** Opening TASK MATERIAL block **

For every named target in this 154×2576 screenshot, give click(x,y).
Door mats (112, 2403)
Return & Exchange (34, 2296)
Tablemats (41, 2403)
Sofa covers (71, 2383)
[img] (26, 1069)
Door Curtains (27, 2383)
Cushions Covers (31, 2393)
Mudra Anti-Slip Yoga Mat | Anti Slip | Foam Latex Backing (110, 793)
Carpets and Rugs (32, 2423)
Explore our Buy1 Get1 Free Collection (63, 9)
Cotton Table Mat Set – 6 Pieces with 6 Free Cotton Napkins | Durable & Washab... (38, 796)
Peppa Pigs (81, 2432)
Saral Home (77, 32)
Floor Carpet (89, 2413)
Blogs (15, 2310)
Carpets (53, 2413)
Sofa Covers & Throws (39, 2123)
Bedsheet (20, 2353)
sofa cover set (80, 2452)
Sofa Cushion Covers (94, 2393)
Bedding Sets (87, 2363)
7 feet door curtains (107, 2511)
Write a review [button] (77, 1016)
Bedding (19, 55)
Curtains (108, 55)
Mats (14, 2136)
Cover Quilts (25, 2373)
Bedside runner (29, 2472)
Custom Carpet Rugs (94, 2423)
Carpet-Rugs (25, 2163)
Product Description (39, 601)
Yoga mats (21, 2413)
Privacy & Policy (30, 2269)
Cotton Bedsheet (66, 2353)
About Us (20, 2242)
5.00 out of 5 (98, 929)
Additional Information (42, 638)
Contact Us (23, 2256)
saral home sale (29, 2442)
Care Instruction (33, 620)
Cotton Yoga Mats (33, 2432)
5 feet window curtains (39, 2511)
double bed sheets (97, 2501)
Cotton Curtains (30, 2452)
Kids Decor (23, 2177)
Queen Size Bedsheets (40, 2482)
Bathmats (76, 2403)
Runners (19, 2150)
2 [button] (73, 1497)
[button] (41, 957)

** Closing TASK MATERIAL block **

__WHAT TO WORK ON__
Start at the line containing "sofa cover set (80, 2452)" and return each line up to and including the last line of the material.

__EXERCISE RESULT__
sofa cover set (80, 2452)
Sofa Cushion Covers (94, 2393)
Bedding Sets (87, 2363)
7 feet door curtains (107, 2511)
Write a review [button] (77, 1016)
Bedding (19, 55)
Curtains (108, 55)
Mats (14, 2136)
Cover Quilts (25, 2373)
Bedside runner (29, 2472)
Custom Carpet Rugs (94, 2423)
Carpet-Rugs (25, 2163)
Product Description (39, 601)
Yoga mats (21, 2413)
Privacy & Policy (30, 2269)
Cotton Bedsheet (66, 2353)
About Us (20, 2242)
5.00 out of 5 (98, 929)
Additional Information (42, 638)
Contact Us (23, 2256)
saral home sale (29, 2442)
Care Instruction (33, 620)
Cotton Yoga Mats (33, 2432)
5 feet window curtains (39, 2511)
double bed sheets (97, 2501)
Cotton Curtains (30, 2452)
Kids Decor (23, 2177)
Queen Size Bedsheets (40, 2482)
Bathmats (76, 2403)
Runners (19, 2150)
2 [button] (73, 1497)
[button] (41, 957)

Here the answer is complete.